Der PAKT FÜR DEN RECHTSSTAAT muss kommen!

Wir richten einen dringenden Appell an Frau Bundesjustizministerin Dr. Hubig und die Vertreter*innen der Länder:

Es besteht ein dringendes Bedürfnis für die baldige Verabschiedung des Paktes für den Rechtsstaat. Wir fordern Sie deshalb alle auf, ungeachtet möglicherweise entstehender zukünftiger Finanzierungsprobleme, die vom Bund vorgesehenen Mittel für die Absicherung der Justiz und des Rechtsstaates jetzt freizugeben.

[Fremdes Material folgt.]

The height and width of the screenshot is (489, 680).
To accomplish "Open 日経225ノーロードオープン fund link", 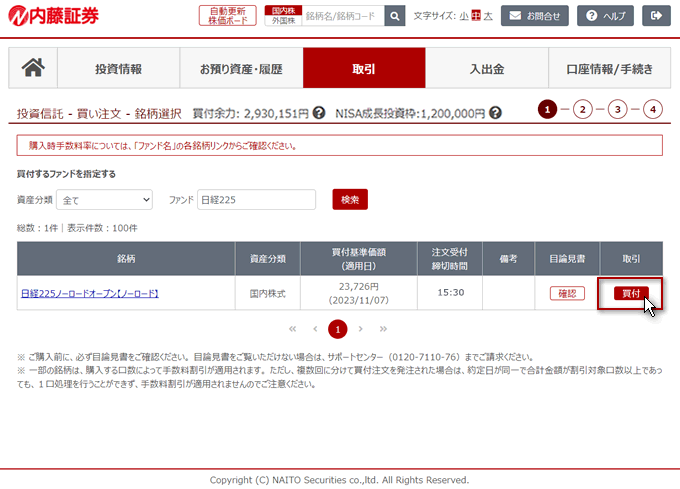I will pos(90,293).
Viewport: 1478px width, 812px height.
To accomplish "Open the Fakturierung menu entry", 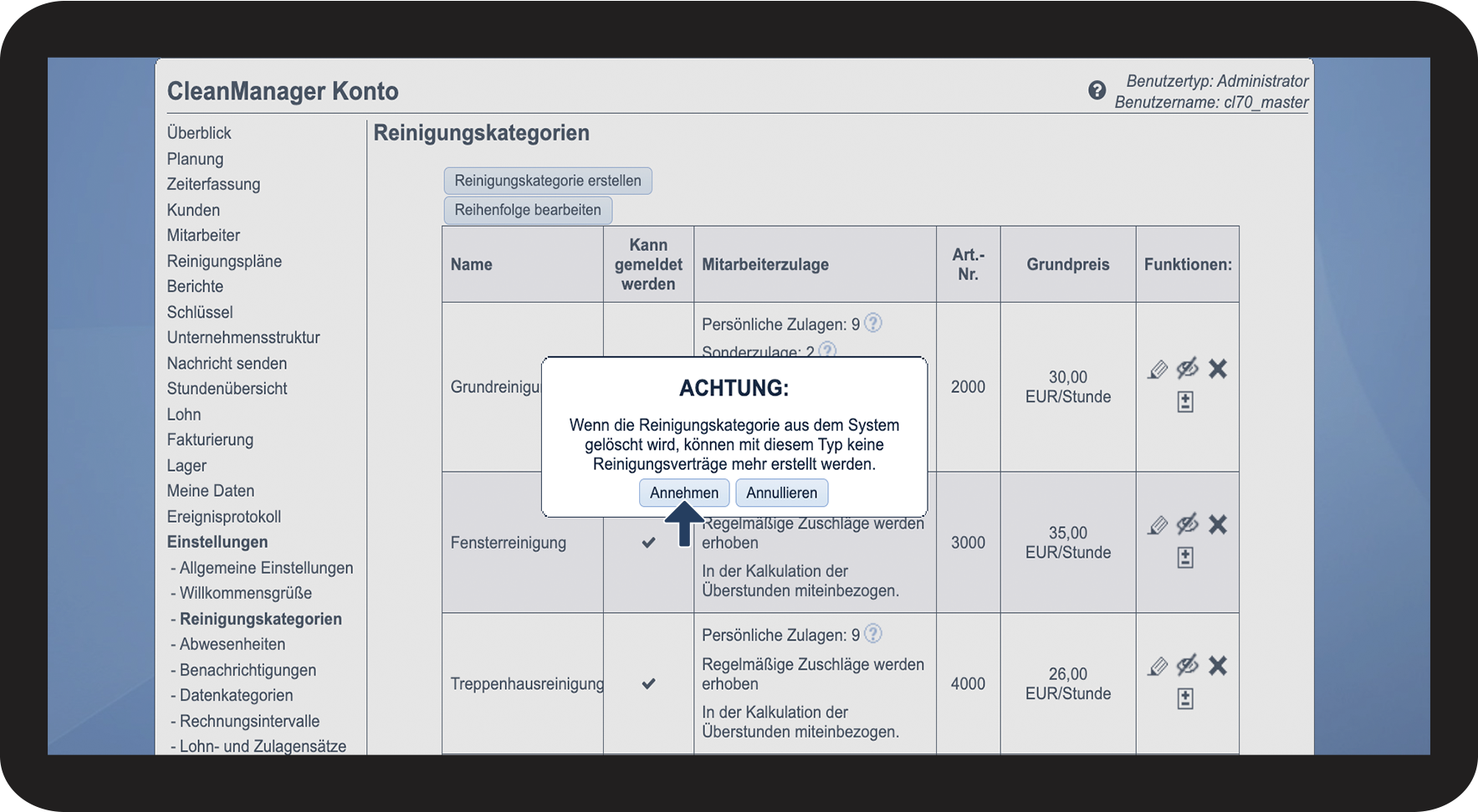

Die Dringlichkeit ist mehr denn je gegeben. Ein resilienter Rechtsstaat setzt eine unabhängige und funktionsfähige Justiz voraus. Diese kann ihrer Aufgabe nur dann gerecht werden,  wenn nicht der Druck einer zunehmenden Masse von Verfahren und Angriffe von außen die tägliche Arbeit bestimmen, sondern die gebotene Konzentration auf die Ermittlung und juristische Bewertung von Sachverhalten möglich ist., Dafür bedarf es so schnell wie möglich einer ausreichenden Anzahl von Richter*innen und Staatsanwält*innen, die nicht nur arbeiten, um dem Erledigungsdruck standzuhalten, sondern die Verfahren auch gewissenhaft und angemessen vorbereiten und bearbeiten können, um so zu einer freien und unabhängigen Entscheidung zu gelangen. Zwar ist auch das Mindset des Personals ein wichtiger Resilienzfaktor, aber es muss ausreichend Personal vorhanden sein, das unter zeitgemäßen technischen Bedingungen bei steigenden Anforderungen arbeiten kann.  So muss die Justiz sich über die Verfahrenserledigungen hinaus auch vermehrt mit der Erklärung des Rechts und ihrer Rechtsprechung befassen können, um der aktuellen gesellschaftlichen Herausforderung einer teilweisen Delegitimierung ihrer Errungenschaften begegnen zu können.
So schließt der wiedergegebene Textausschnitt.